What to produce
The records underneath are to be printed in full and exactly, with no pictures carried over.

Entries taken from a collection
▶

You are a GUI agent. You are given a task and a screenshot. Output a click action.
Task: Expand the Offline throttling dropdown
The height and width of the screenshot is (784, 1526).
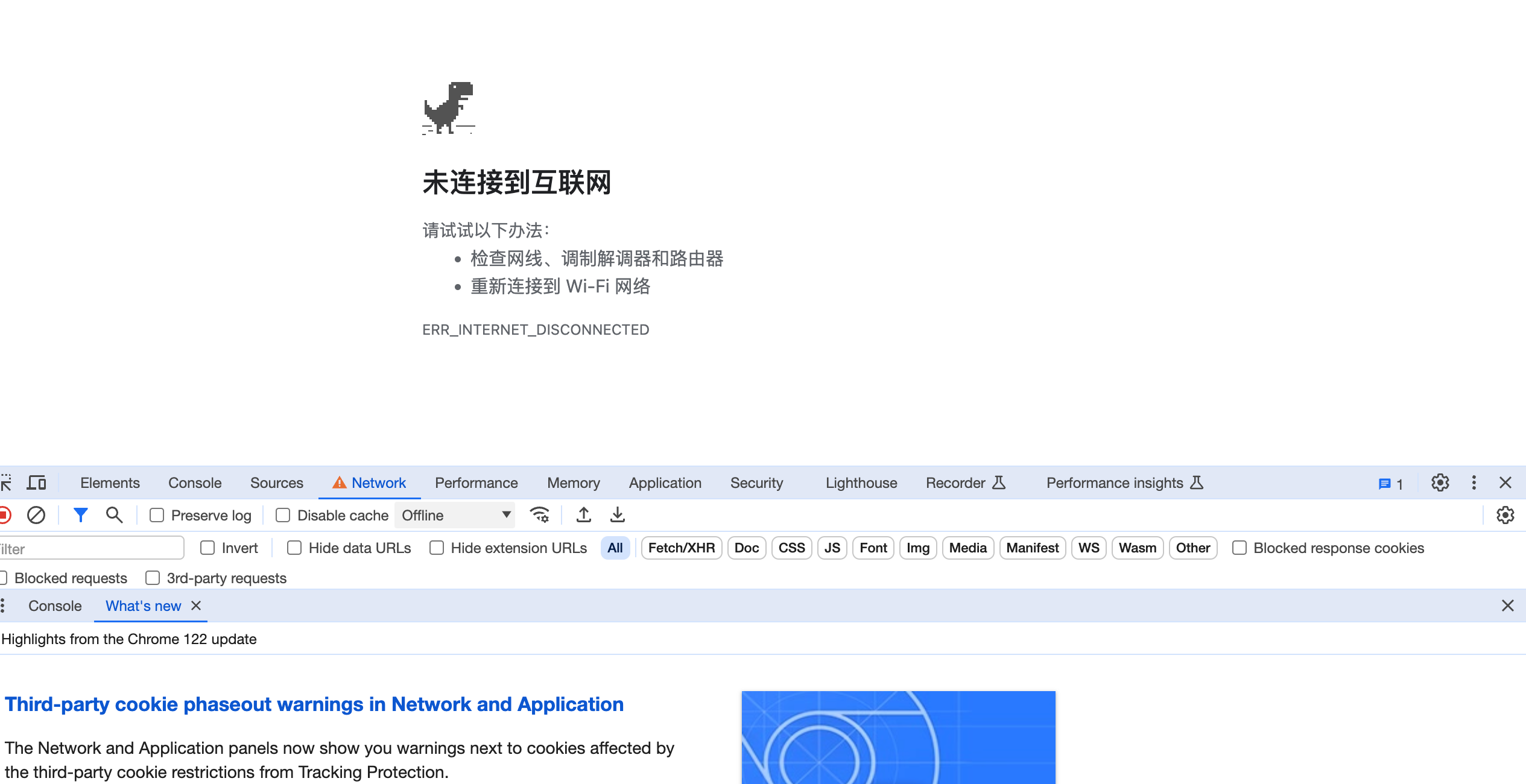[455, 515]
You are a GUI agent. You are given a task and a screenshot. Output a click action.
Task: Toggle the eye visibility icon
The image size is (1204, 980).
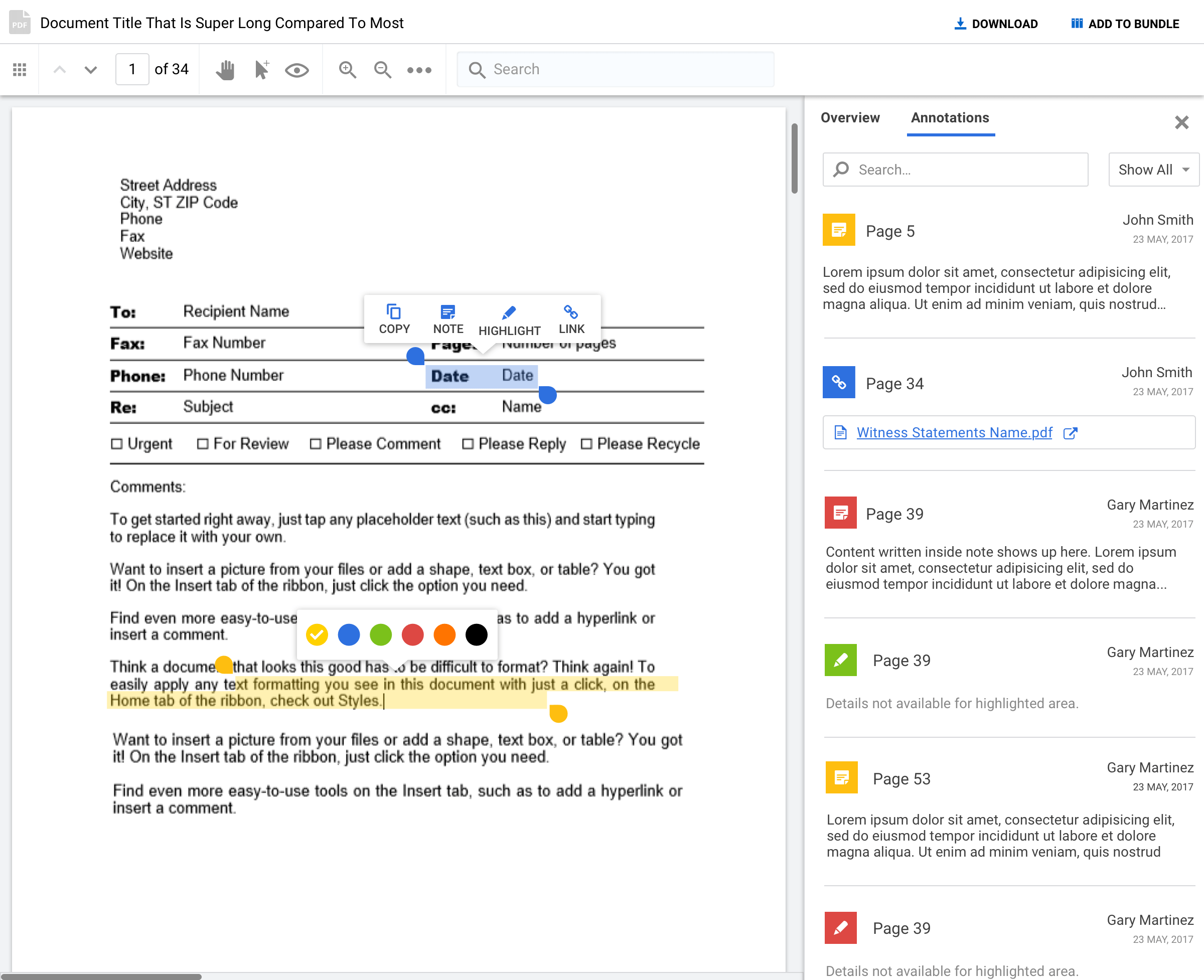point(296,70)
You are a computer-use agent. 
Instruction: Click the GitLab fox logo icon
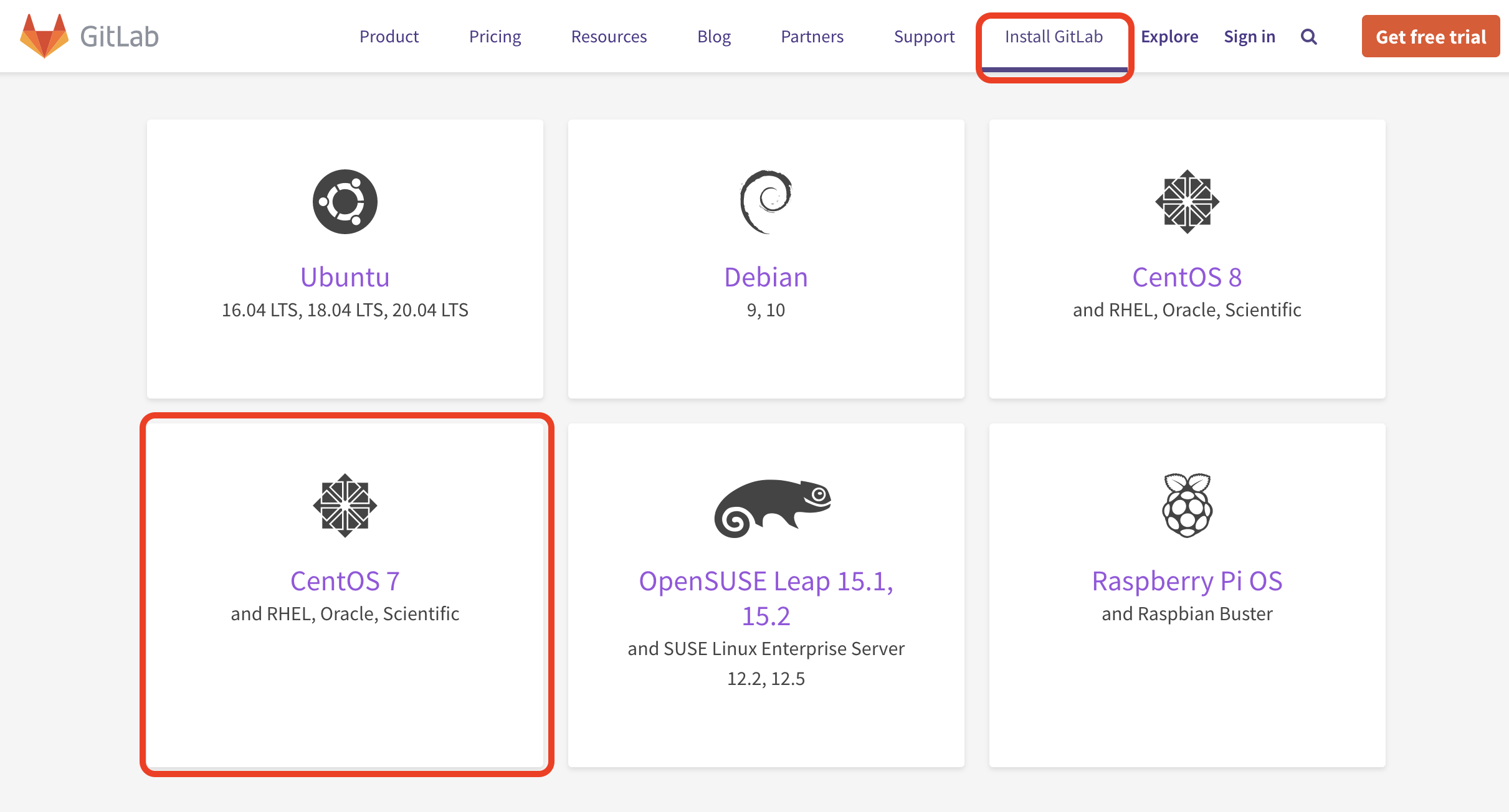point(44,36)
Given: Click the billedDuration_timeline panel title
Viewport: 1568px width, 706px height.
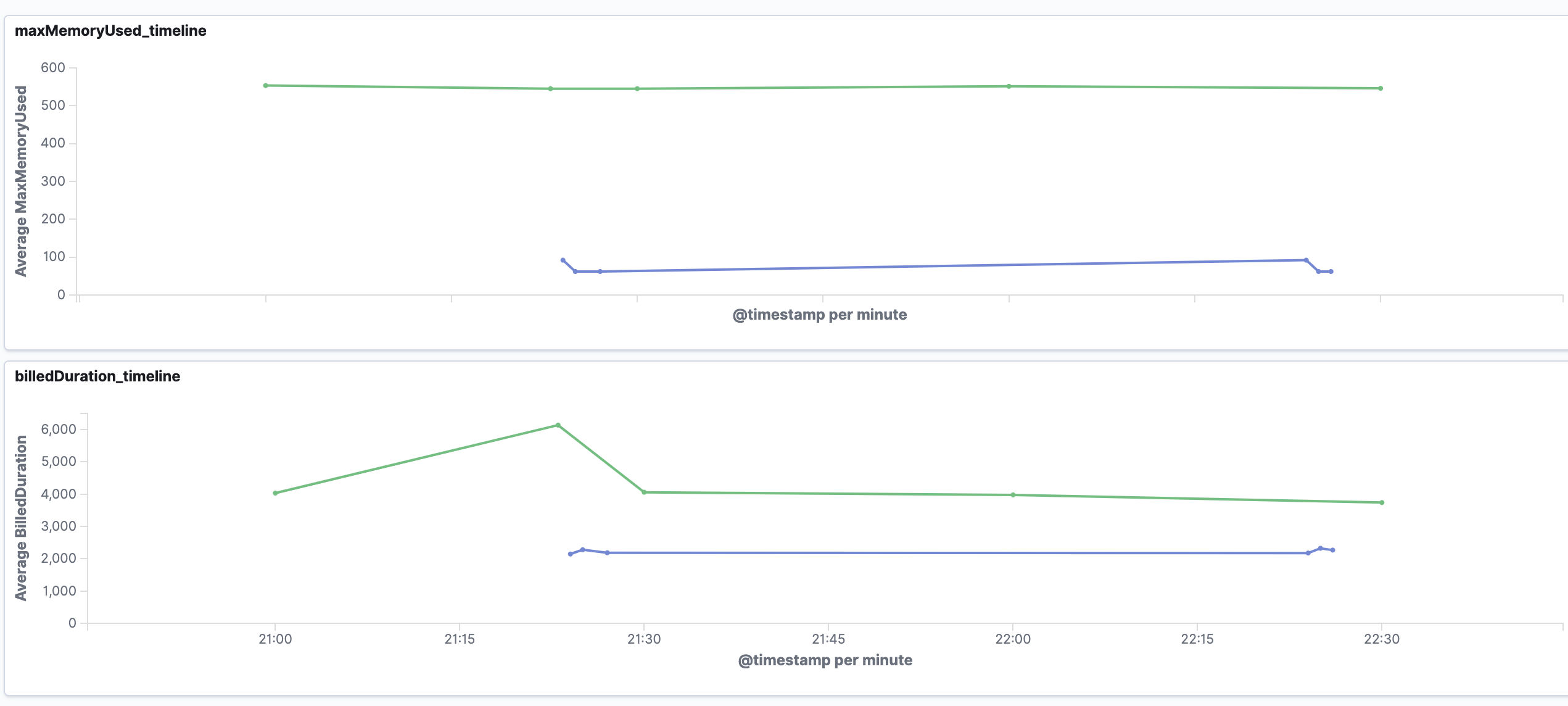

◀

Solution to this problem
You are a GUI agent. You are given a task and a screenshot. Output a click action.
Task: Expand the Offline throttling dropdown
The height and width of the screenshot is (784, 1526).
[455, 515]
You are a GUI agent. You are given a task and a screenshot. Output a click action.
Task: Toggle the eye visibility icon
The image size is (1204, 980).
point(296,70)
You are a computer-use agent. 
Instruction: Click the GitLab fox logo icon
point(44,36)
Given: Click the billedDuration_timeline panel title
Viewport: 1568px width, 706px height.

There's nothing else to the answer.